Senior Data Scientist
Vibrant Emotional Health · United States · 2 mo ago
RemoteRemoteEngineering$100k–$132k/yrFull-time
About the role
The Senior Data Scientist plays a critical role in driving evidence-based decision-making across Vibrant’s programs and operations. They are responsible for designing, developing, validating, and deploying predictive models and analytical reports that support core business and programmatic objectives.
Responsibilities
- Design, develop, validate, and deploy predictive models and analytical reports that address core business and programmatic objectives.
- Ensure models and reports are explainable, well-documented, and accompanied by clear articulation of assumptions, opportunities, and limitations.
- Monitor deployed models for data drift, performance degradation, and quality issues; lead remediation efforts as needed.
- Translate complex analytical findings into accessible insights for program staff, leadership, and external partners.
- Champion data literacy across the organization—partnering with business users to build understanding of how models and reports inform Vibrant’s work.
- Develop and deliver training materials and workshops on data literacy, analytical thinking, and model interpretation.
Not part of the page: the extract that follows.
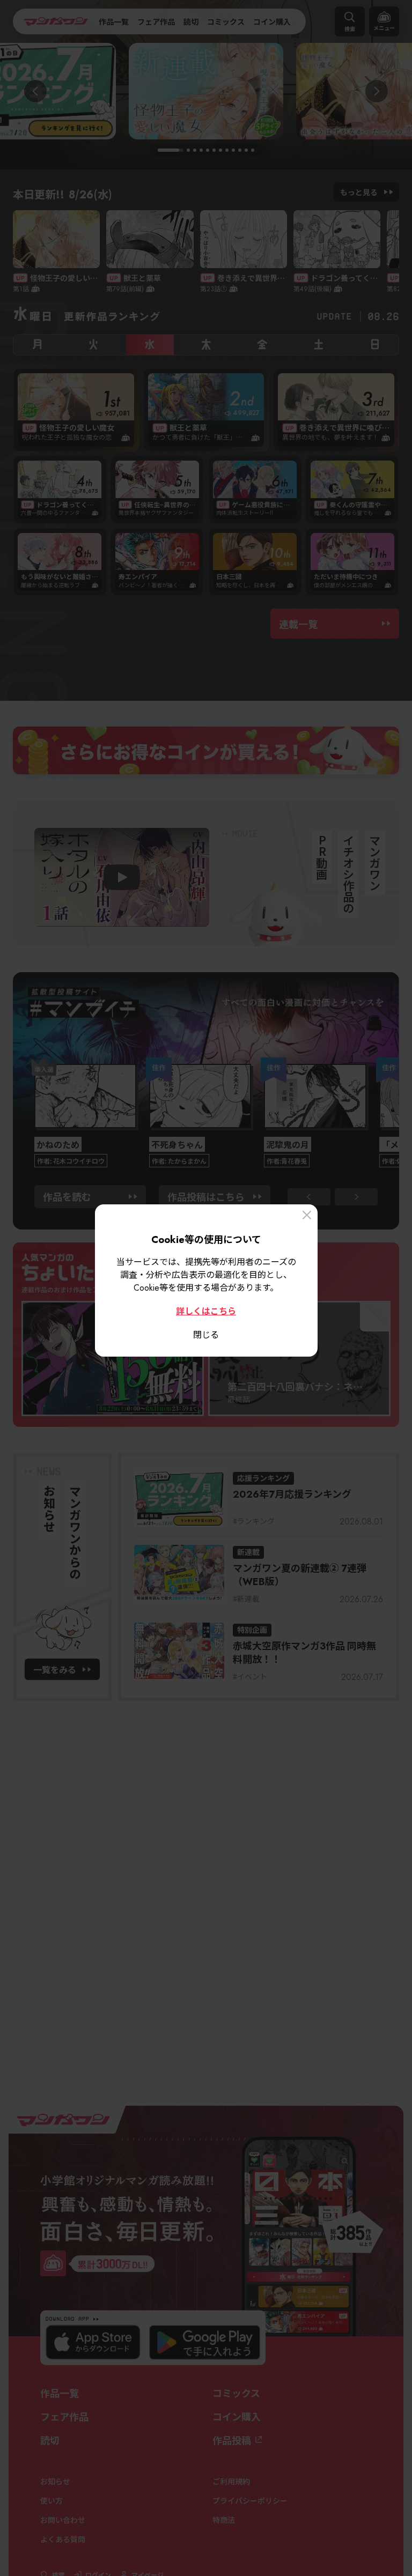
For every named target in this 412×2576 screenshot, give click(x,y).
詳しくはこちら (206, 1310)
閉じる (206, 1334)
- Collaborate with data engineers and analytics teams to ensure data pipelines and infrastructure meet modeling and reporting needs.
- Apply statistical and machine learning methods rigorously—selecting appropriate techniques, validating assumptions, and assessing uncertainty.
- Contribute to Vibrant’s data science infrastructure, including model registries, version control, and deployment pipelines on AWS.
- Support ad hoc analytical requests from program and operational teams.
Requirements
- Strong proficiency in Python and/or R for data analysis, modeling, and reporting; familiarity with relevant libraries (scikit-learn, pandas, tidyverse, etc.).
- Hands-on experience with AWS data science services, including SageMaker for model training and deployment.
- Advanced statistical knowledge—including regression, classification, clustering, causal inference, and experimental design.
- Experience working with large, complex datasets in cloud-based data warehouse environments (Redshift, Snowflake, or similar).
- Excellent written and verbal communication skills—able to present findings clearly to technical and non-technical audiences alike.
- Strong analytical curiosity, attention to detail, and ability to work independently on ambiguous problems.
- High level of influencing ability.
Qualifications
- Bachelor’s or Master’s degree in a quantitative discipline (statistics, computer science, epidemiology, public health, applied mathematics, or related field), or equivalent applied experience.
- 4+ years of applied data science experience, including AI/ML model development and code-based analysis and reporting.
- Experience in public health, behavioral health, social services, or a mission-driven organization a strong plus.
- Prior experience as a team lead or similar helpful.
- Familiarity with equity-centered data practices and considerations for algorithmic fairness a plus.